It would be *really* difficult to pinpoint a jar version when all you've
got to go on is a CVS log like "updated to latest jar from foo to fix
bug X".

In addition, changing the default jar location would break init scripts,
security policy files and custom classloaders. Tomcat illustrates all of
these issues (and the issue of non-redistributable jars). You might get
away by symlinking the jars to their expected locations, *if* you can be
sure that none of the jars have a "Class-Path:" entry in their manifest
(which would then be incorrect).

[..]
> Due to the WORA nature of Java applications, a lot of projects assume they are
> the only package management system in existence. 

And they're right, if you take into account that a cross-platform app
needs a cross-platform package management system.
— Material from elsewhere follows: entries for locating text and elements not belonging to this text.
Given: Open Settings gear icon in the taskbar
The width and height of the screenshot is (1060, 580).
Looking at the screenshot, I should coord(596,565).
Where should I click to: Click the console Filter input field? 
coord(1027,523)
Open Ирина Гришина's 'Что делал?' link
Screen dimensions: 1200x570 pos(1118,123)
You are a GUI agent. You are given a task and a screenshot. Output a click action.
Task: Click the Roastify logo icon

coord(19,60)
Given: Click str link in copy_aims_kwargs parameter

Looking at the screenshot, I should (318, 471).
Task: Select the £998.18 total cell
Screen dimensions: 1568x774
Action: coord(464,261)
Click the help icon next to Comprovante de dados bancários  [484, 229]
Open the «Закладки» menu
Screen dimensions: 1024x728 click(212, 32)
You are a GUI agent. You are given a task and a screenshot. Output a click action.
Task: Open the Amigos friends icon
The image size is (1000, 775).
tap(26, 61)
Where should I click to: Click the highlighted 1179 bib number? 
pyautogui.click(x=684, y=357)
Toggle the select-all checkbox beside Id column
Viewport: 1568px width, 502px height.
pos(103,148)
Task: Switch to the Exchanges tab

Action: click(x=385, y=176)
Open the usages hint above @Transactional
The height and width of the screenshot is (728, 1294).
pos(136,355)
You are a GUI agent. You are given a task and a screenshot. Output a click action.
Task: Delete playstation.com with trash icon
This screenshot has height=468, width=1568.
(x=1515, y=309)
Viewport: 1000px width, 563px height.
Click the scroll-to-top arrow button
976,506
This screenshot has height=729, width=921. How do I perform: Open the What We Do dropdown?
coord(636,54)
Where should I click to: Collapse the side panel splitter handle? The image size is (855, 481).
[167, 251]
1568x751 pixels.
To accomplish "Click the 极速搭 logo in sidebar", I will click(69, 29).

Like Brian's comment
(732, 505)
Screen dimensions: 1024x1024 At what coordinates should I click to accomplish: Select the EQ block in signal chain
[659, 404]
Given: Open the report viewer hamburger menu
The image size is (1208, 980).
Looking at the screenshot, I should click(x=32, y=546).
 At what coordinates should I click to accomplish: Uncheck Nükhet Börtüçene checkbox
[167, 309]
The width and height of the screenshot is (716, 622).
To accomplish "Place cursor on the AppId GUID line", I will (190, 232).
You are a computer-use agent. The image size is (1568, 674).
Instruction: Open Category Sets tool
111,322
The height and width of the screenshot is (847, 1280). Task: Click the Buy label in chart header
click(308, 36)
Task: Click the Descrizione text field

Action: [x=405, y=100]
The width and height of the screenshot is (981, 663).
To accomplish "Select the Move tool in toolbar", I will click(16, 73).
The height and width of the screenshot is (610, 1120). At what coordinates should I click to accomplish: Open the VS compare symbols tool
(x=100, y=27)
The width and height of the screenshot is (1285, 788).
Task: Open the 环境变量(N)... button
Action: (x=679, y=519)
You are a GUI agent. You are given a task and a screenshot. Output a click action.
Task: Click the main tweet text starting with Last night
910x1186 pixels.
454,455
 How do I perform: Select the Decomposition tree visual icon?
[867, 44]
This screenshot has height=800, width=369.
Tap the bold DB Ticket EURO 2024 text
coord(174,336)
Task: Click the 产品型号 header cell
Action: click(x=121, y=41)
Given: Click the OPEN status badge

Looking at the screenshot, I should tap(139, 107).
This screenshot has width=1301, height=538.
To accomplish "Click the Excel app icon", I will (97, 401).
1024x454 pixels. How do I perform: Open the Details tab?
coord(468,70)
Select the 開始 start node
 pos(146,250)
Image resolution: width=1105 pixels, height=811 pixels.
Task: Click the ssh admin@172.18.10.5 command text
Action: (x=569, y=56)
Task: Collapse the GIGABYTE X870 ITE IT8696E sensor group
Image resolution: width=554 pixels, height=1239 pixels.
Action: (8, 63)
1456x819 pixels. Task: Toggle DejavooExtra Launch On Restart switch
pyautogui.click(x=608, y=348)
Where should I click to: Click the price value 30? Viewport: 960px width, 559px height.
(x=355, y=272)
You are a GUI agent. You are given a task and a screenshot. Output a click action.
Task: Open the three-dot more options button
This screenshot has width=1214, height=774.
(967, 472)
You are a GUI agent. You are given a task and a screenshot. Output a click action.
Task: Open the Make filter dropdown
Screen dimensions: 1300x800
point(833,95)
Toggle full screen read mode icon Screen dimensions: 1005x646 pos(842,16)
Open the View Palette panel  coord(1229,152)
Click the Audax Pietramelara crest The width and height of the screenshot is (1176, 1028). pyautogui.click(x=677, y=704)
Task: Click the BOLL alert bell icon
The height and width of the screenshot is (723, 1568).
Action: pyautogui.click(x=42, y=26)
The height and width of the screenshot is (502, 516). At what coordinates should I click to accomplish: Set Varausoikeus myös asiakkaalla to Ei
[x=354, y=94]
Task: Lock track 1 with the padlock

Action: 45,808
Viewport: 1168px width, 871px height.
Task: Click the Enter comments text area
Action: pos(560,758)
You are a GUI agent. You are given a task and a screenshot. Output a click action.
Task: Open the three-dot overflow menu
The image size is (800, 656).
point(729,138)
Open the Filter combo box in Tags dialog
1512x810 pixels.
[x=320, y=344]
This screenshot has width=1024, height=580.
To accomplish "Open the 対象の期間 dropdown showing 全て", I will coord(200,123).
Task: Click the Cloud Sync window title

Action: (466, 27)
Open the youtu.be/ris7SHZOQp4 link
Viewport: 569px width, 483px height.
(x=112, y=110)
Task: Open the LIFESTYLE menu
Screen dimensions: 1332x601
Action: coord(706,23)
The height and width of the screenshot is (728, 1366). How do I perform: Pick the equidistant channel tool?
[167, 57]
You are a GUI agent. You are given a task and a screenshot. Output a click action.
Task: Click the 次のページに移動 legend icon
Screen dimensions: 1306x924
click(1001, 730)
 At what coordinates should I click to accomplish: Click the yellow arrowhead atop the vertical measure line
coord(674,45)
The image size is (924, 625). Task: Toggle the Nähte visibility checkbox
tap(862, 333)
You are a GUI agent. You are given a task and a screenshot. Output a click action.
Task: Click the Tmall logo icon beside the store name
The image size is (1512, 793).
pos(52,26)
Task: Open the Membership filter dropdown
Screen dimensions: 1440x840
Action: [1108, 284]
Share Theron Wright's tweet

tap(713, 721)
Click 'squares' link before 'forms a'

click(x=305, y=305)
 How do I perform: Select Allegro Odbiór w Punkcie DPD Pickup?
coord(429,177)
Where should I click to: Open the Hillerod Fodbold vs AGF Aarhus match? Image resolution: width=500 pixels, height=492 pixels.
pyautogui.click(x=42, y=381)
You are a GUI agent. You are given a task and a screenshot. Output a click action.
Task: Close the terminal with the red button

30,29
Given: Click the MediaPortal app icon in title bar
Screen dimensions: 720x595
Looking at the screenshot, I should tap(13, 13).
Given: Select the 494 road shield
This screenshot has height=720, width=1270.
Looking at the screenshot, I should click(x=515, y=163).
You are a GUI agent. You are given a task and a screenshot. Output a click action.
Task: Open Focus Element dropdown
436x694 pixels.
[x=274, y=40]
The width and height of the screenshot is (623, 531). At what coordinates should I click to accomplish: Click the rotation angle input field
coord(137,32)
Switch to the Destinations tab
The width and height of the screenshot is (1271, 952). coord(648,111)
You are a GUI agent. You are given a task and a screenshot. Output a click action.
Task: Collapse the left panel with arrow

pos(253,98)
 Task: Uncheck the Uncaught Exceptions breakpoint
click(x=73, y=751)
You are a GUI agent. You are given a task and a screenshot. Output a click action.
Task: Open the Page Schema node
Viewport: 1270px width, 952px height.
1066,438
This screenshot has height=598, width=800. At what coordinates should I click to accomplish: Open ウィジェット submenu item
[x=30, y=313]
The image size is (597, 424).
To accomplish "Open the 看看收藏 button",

There is nothing like
that now, and Java projects will rightly continue to bundle jars until
there is.

> > I will be filing bugs on all java packages this weekend that do this.  I will
> > not exclude non-free packages either.  This is something that must stop, and
> > we must not allow upstreams to do so either.

Please understand the issues before doing so :) If you try to "not allow
upstreams to", you need to provide a realistic non-Debian-specific
alternative. Believe me, *nobody* likes jars in CVS, and if there were a
robust, general solution, people would adopt it. Here are two attempts I
am aware of:

  "JJAR is an acronym for Jakarta JAR Archive Repository, an attempt at
  making a CPAN service/infrastructure for the Java development
  community."
    http://cvs.apache.org/viewcvs/jakarta-commons-sandbox/jjar/


  "Aleutia is the build and package management tool for the Enhydra
  platform.
  ...
  In its most common usage, Aleutia provides a tool called Atta  for
  downloading Enhydra components. This is most like a package management
  tool found on Linux systems, or the Perl CPAN suite of tools. The Atta
  tool provides a user with a list of available components for
  installation. The user then can specify which of these components, as
  well as what versions, are desired."